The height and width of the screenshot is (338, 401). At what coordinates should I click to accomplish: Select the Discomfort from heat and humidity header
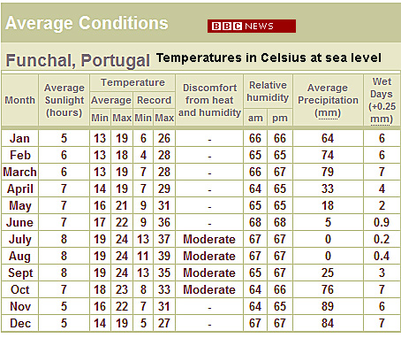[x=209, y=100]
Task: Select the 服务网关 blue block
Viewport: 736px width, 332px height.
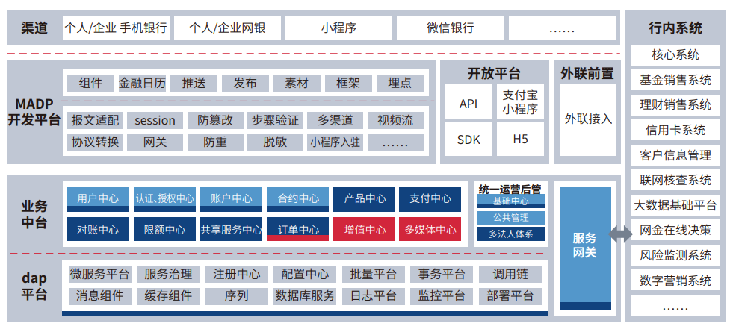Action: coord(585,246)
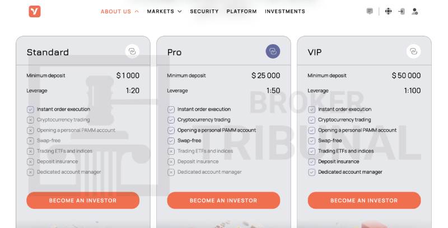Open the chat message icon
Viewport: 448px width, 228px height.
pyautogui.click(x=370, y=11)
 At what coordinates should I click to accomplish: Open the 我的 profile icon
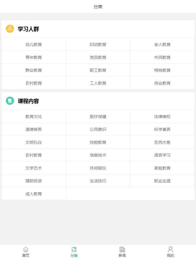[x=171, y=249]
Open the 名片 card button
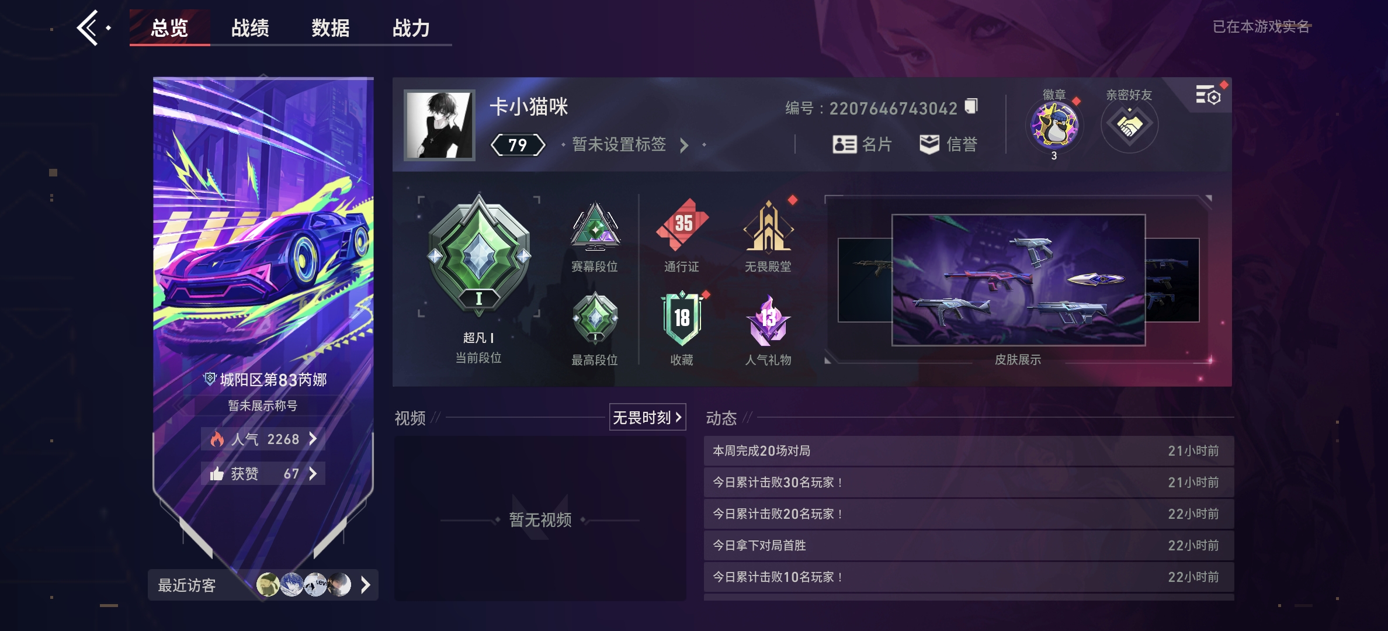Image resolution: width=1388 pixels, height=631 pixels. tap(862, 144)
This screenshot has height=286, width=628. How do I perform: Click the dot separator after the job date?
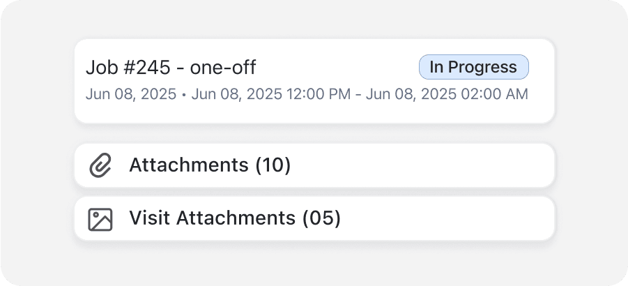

——————

Problem statement: Without any pictures, retype the records above exactly.

Exercise solution:
The height and width of the screenshot is (338, 401). At what coordinates should I click to accomplish: Select the Discomfort from heat and humidity header
[x=209, y=100]
Task: Select the 服务网关 blue block
Viewport: 736px width, 332px height.
Action: coord(585,246)
Open the chat message icon
Viewport: 448px width, 228px height.
pyautogui.click(x=370, y=11)
 At what coordinates should I click to accomplish: Open the 我的 profile icon
[x=171, y=249]
Open the 名片 card button
Image resolution: width=1388 pixels, height=631 pixels. tap(862, 144)
This screenshot has height=286, width=628. How do I perform: Click the dot separator after the job date?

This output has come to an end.